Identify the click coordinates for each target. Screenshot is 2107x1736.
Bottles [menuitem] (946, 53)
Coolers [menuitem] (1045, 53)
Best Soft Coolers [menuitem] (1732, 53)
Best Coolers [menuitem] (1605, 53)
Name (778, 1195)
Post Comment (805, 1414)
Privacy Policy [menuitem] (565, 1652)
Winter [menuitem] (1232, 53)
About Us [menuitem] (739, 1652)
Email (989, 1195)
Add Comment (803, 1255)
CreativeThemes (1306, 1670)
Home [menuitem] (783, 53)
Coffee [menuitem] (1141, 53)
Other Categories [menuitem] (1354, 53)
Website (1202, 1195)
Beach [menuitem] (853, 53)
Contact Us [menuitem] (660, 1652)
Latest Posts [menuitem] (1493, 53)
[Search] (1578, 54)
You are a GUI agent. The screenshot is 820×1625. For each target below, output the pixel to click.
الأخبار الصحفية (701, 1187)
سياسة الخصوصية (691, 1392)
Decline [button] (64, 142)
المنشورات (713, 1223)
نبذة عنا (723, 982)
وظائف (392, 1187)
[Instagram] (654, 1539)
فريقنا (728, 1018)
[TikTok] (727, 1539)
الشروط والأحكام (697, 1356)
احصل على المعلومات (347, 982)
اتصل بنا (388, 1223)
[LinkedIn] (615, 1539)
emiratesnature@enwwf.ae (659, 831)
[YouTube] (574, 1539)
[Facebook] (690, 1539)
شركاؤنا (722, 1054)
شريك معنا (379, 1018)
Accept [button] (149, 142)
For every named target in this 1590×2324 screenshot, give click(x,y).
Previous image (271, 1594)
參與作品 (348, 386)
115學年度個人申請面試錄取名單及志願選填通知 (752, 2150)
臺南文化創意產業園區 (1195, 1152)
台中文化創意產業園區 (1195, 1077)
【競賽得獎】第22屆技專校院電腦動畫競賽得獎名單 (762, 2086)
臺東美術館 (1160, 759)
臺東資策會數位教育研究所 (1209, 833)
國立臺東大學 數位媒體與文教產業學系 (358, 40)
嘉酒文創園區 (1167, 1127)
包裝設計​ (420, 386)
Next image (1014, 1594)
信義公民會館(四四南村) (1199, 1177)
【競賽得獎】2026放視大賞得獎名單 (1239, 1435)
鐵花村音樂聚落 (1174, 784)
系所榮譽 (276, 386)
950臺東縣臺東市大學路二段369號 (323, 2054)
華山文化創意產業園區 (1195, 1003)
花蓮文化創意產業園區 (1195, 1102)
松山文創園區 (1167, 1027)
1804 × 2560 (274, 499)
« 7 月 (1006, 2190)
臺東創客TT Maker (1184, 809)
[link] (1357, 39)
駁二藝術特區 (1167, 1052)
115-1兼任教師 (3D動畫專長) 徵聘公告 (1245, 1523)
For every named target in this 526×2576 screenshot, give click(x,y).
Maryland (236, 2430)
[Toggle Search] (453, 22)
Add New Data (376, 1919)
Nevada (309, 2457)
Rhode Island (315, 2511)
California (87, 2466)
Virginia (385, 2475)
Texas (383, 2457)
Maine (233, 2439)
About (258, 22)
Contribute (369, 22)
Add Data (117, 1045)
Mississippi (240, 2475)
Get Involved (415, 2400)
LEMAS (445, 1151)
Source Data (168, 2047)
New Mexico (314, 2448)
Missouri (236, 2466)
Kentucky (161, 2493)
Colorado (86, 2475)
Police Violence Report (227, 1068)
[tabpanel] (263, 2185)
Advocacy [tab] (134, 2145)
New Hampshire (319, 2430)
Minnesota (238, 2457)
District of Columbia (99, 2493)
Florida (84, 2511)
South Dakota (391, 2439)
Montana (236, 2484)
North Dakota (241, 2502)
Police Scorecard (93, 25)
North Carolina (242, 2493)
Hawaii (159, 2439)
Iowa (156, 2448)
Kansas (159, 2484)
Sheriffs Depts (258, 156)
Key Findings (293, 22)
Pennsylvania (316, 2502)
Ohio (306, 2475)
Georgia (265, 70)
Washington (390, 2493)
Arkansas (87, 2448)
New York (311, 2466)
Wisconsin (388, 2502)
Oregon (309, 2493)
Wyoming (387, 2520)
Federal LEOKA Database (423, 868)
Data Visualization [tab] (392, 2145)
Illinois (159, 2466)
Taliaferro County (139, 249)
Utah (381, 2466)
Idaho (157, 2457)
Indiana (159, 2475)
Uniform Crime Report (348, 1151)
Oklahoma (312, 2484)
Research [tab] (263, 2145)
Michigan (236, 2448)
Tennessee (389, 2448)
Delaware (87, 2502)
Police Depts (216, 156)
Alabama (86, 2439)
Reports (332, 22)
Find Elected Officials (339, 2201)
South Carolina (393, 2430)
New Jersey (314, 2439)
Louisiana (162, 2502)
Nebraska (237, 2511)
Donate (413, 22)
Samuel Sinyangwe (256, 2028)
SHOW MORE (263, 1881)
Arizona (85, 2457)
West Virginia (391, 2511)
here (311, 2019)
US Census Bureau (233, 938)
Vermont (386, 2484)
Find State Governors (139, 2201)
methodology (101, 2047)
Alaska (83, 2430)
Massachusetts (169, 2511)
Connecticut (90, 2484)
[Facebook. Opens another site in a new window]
┄┄┄┄┄┄
▶ **Goal of the exercise**
Copy exactly. Include the line containing "[link] (1357, 39)" and every later line through the end of the listing, and nothing else.

▶ **Written reply**
[link] (1357, 39)
駁二藝術特區 (1167, 1052)
115-1兼任教師 (3D動畫專長) 徵聘公告 (1245, 1523)
For every named target in this 526×2576 screenshot, give click(x,y).
Maryland (236, 2430)
[Toggle Search] (453, 22)
Add New Data (376, 1919)
Nevada (309, 2457)
Rhode Island (315, 2511)
California (87, 2466)
Virginia (385, 2475)
Texas (383, 2457)
Maine (233, 2439)
About (258, 22)
Contribute (369, 22)
Add Data (117, 1045)
Mississippi (240, 2475)
Get Involved (415, 2400)
LEMAS (445, 1151)
Source Data (168, 2047)
New Mexico (314, 2448)
Missouri (236, 2466)
Kentucky (161, 2493)
Colorado (86, 2475)
Police Violence Report (227, 1068)
[tabpanel] (263, 2185)
Advocacy [tab] (134, 2145)
New Hampshire (319, 2430)
Minnesota (238, 2457)
District of Columbia (99, 2493)
Florida (84, 2511)
South Dakota (391, 2439)
Montana (236, 2484)
North Dakota (241, 2502)
Police Scorecard (93, 25)
North Carolina (242, 2493)
Hawaii (159, 2439)
Iowa (156, 2448)
Kansas (159, 2484)
Sheriffs Depts (258, 156)
Key Findings (293, 22)
Pennsylvania (316, 2502)
Ohio (306, 2475)
Georgia (265, 70)
Washington (390, 2493)
Arkansas (87, 2448)
New York (311, 2466)
Wisconsin (388, 2502)
Oregon (309, 2493)
Wyoming (387, 2520)
Federal LEOKA Database (423, 868)
Data Visualization [tab] (392, 2145)
Illinois (159, 2466)
Taliaferro County (139, 249)
Utah (381, 2466)
Idaho (157, 2457)
Indiana (159, 2475)
Uniform Crime Report (348, 1151)
Oklahoma (312, 2484)
Research [tab] (263, 2145)
Michigan (236, 2448)
Tennessee (389, 2448)
Delaware (87, 2502)
Police Depts (216, 156)
Alabama (86, 2439)
Reports (332, 22)
Find Elected Officials (339, 2201)
South Carolina (393, 2430)
New Jersey (314, 2439)
Louisiana (162, 2502)
Nebraska (237, 2511)
Donate (413, 22)
Samuel Sinyangwe (256, 2028)
SHOW MORE (263, 1881)
Arizona (85, 2457)
West Virginia (391, 2511)
here (311, 2019)
US Census Bureau (233, 938)
Vermont (386, 2484)
Find State Governors (139, 2201)
methodology (101, 2047)
Alaska (83, 2430)
Massachusetts (169, 2511)
Connecticut (90, 2484)
[Facebook. Opens another site in a new window]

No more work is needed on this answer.